By Nicholas Birch - URFA, Turkey - As a child, Klaus Schmidt used to
grub around in caves in his native Germany in the hope of finding
prehistoric paintings. Thirty years later, as a member of the German
Archaeological Institute, he found something infinitely more
important: a temple complex almost twice as old as anything
comparable.


"This place is a supernova," said Mr. Schmidt, standing under a lone
tree on a windswept hilltop 35 miles north of the Syrian border.


"Within a minute of first seeing it, I knew I had two choices: go away
and tell nobody, or spend the rest of my life working here."

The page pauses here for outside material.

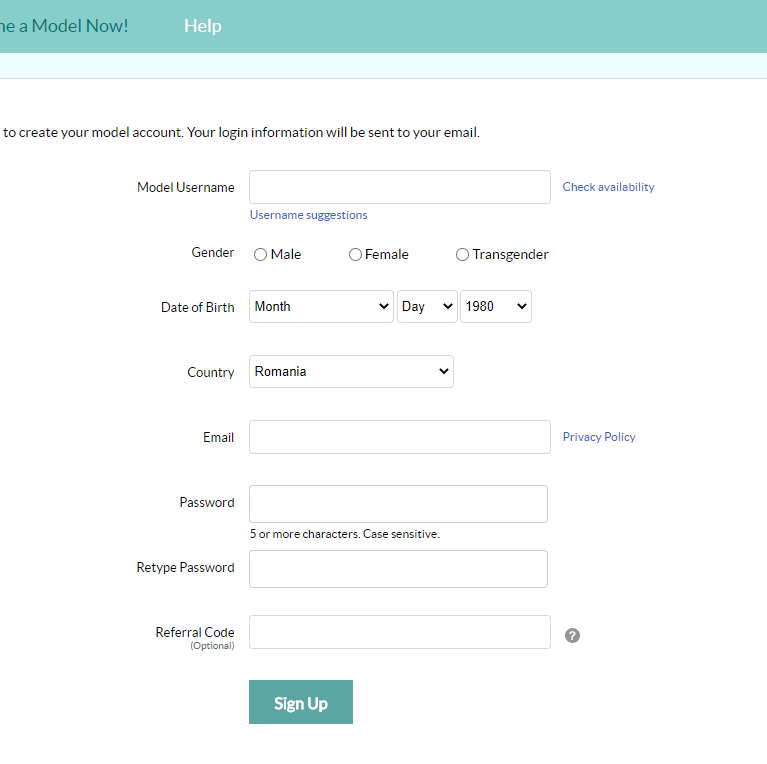Click the Check availability link
The height and width of the screenshot is (764, 767).
608,187
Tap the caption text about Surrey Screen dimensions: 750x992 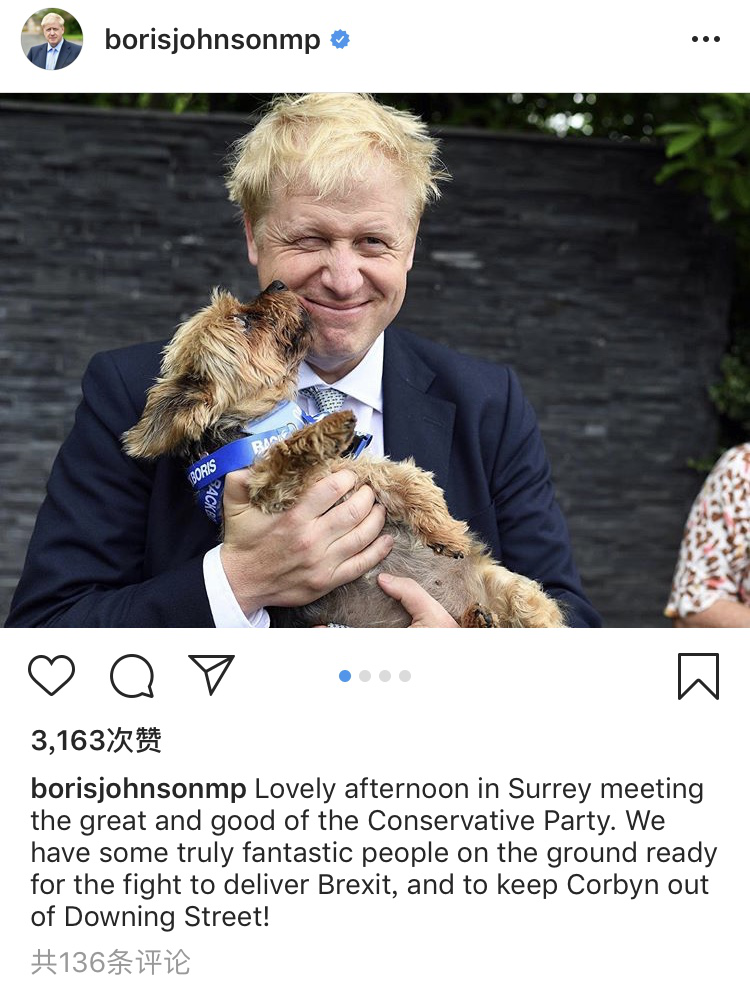pyautogui.click(x=373, y=852)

Behind him are the first folds of the Anatolian Plateau. Ahead, the
Mesopotamian plain, like a dust-colored sea, stretches south hundreds
of miles to Baghdad and beyond. The stone circles of Gobekli Tepe, his
workplace since 1994, are just in front, hidden under the brow of the
hill.


Compared with Stonehenge, they are humble affairs. None of the circles
that have been excavated, four out of an estimated 20, is more than
100 feet across. Two of the slender, T-shaped pillars tower at least
three feet above their peers.


What makes them remarkable are the carved reliefs of boars, foxes,
lions, birds, snakes and scorpions that cover them, and their age.
Dated at about 9500 B.C., these stones are 5,500 years older than the
first cities of Mesopotamia and 7,000 years older than Stonehenge.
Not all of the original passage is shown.